The introduction of the obligation to notify of the intention to initiate the process of recognition as bankrupt is intended to minimize abuse, primarily on the part of the bankrupt entity. After all, previously the debtor could have seized the “reins of power” in the process before creditors. Before the innovations, he had the right to independently appoint a controlled manager for the period of observation, who:

  • Did not influence the further activities of the bankrupt.
  • He analyzed the financial state in a light favorable to the bankrupt person and with optimistic conclusions.
  • Prevented by possible means the inclusion in the register of creditors who are undesirable for the debtor.
  • Helped to make invisible or give a legal appearance to transactions made for the purpose of withdrawing property that would be included in the bankruptcy estate.
  • Directly or indirectly (observed, but did not participate) in concealing documents and information necessary for the process.


lenders and borrowersNot only the debtor, but also the creditors can file for bankruptcy.
In general, the borrower had carte blanche to the lenders, giving him the opportunity to illegally retain property and minimize the volume of debt repayments.

Publishing a notice to creditors of a debtor's bankruptcy in publicly available resources is intended to ensure that all of them are notified so that they can assert their claims in the process.

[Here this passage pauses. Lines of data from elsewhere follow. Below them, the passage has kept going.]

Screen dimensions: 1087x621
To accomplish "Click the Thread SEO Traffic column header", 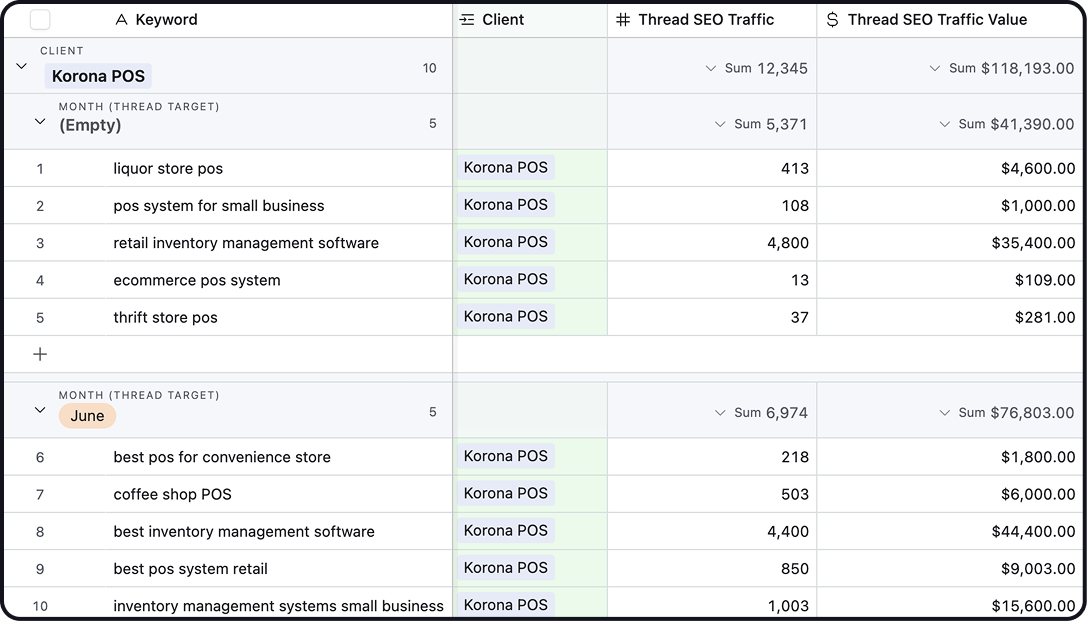I will (706, 20).
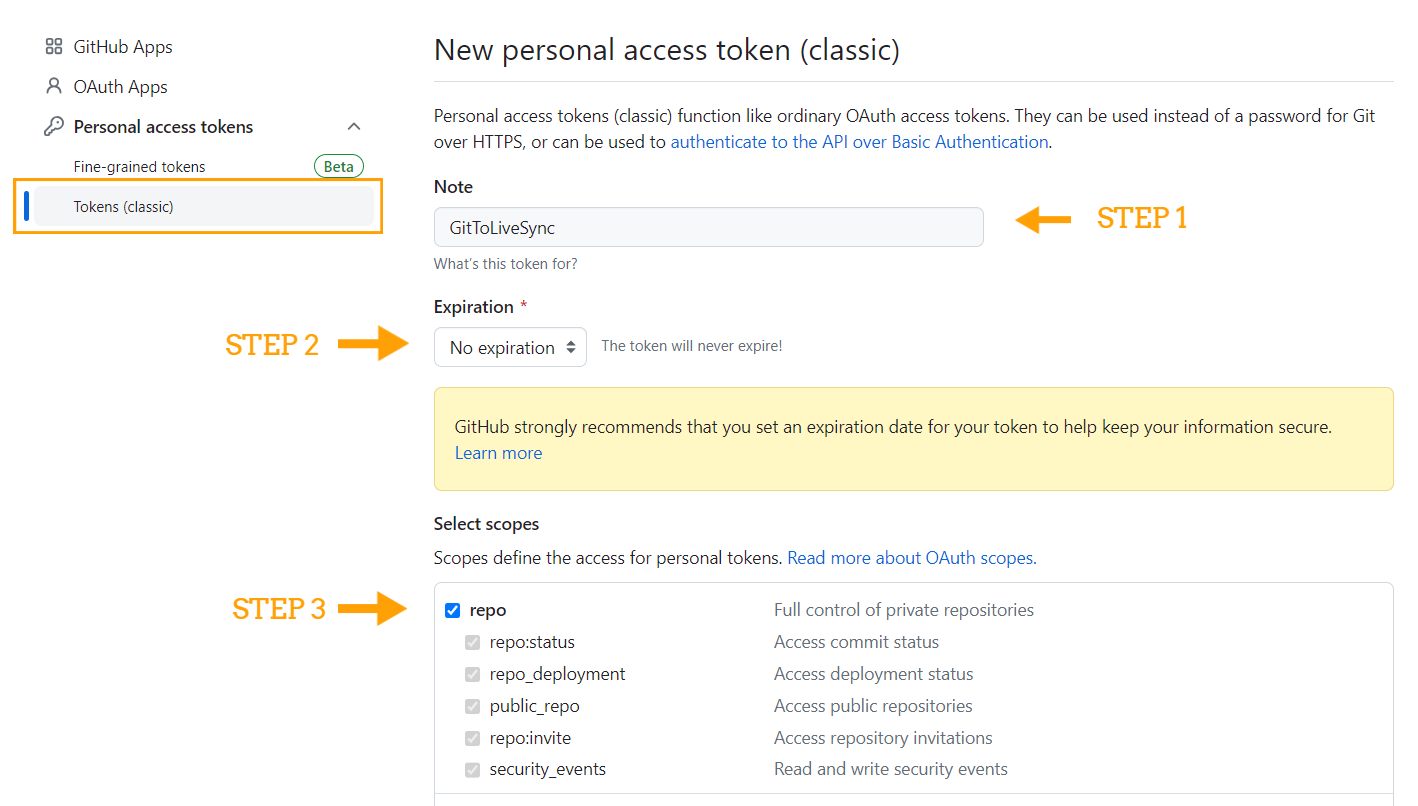Click the Beta badge next to Fine-grained tokens

(339, 167)
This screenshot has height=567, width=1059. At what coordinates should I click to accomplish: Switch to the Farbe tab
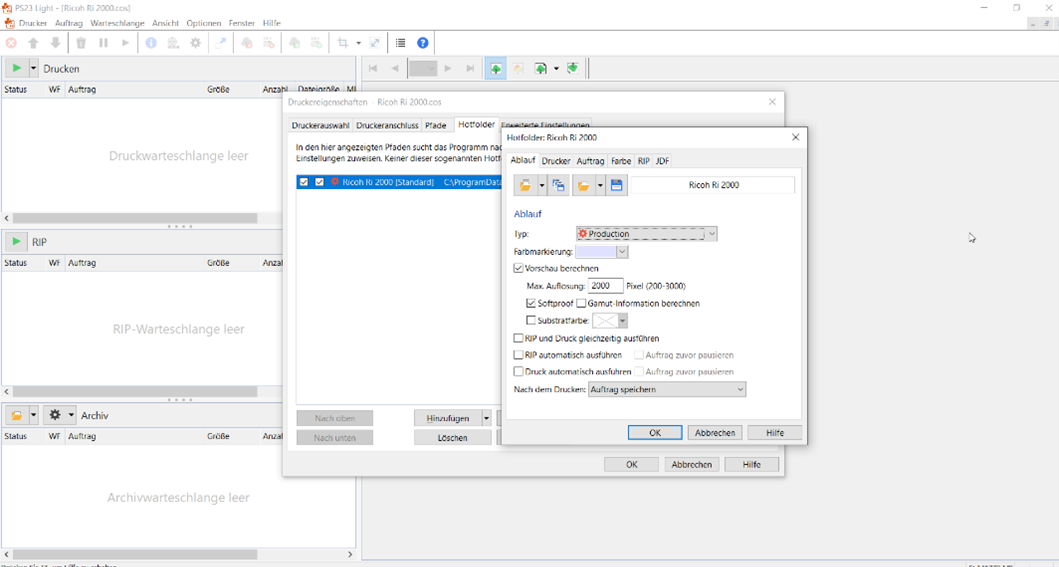coord(621,161)
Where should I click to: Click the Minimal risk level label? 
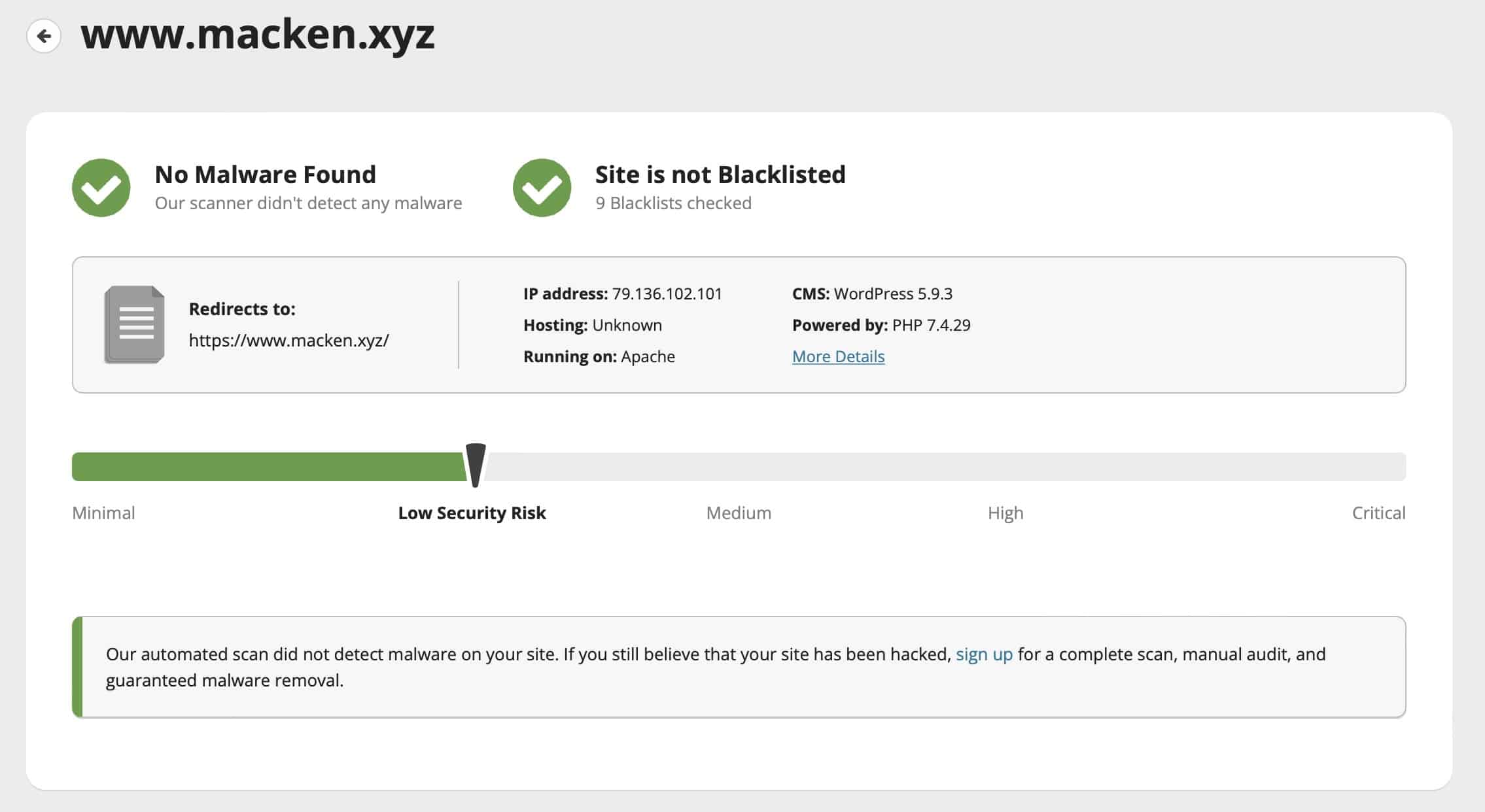103,513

Notice of intent to file for bankruptcy

  • did not influence the subsequent actions of the bankrupt person;
  • carried out a financial analysis in favor of the bankrupt person, in connection with which the latter received a certain benefit for himself;
  • created all kinds of obstacles to the inclusion of certain creditors who are most disadvantageous for the bankrupt person;
  • helped to hide or make legal transactions concluded in order to remove property from the bankruptcy estate;
  • participated independently or witnessed participation in the process of concealing documentation or any information relevant during the trial.

We recommend reading: Resume of a college graduate without work experience

The notice in question is the very first document with which the bankruptcy process begins. Moreover, the law regulating the procedure was amended in July 2020 regarding this issue. According to it, information that a claim for bankruptcy will be filed in court is published in the media. One such source is the Unified Federal Register of Information on the Functions of Legal Entities. persons

Cases requiring mandatory notification

The Law “On Insolvency” defines the circle of persons who are entitled to apply to the arbitration court with an application to declare the debtor bankrupt. These include:

  • the debtor himself;
  • bankruptcy creditors;
  • individual government agencies (tax and local government and self-government bodies).

The same law, in Article 37, establishes the obligation to publicly notify one’s intention. This happens by placing a corresponding message about the intention to file a bankruptcy petition in the Unified Federal Register of Information on the Facts of the Legal Entity, and is also published in the printed publication Kommersant. The obligation itself is assigned only to the debtor or bankruptcy creditors. Once the condition for public notification has been met and at least the minimum established period, which is equal to 15 calendar days, has been met, filing a claim in court will be legal.

The last category of entities authorized to address the court is not required to officially notify of their intentions and can be immediately sent to court.

electronic signature
The notification must be confirmed by an electronic digital signature

Notice of intention to file for bankruptcy

At the end of the monitoring procedure, the 1st meeting of creditors is held. On it, all creditors included in the register make a decision on the future fate of the debtor. As previously stated earlier, in the overwhelming majority of cases they sentence the bankrupt to death - transition to the function of bankruptcy proceedings, when all property is sold off and the enterprise is closed.

The bankruptcy function is generally considered to be an open and completely public event. Thus, before submitting a notice of intent to the court, it is fundamentally necessary to disclose information about the legally recognized insolvency of the company.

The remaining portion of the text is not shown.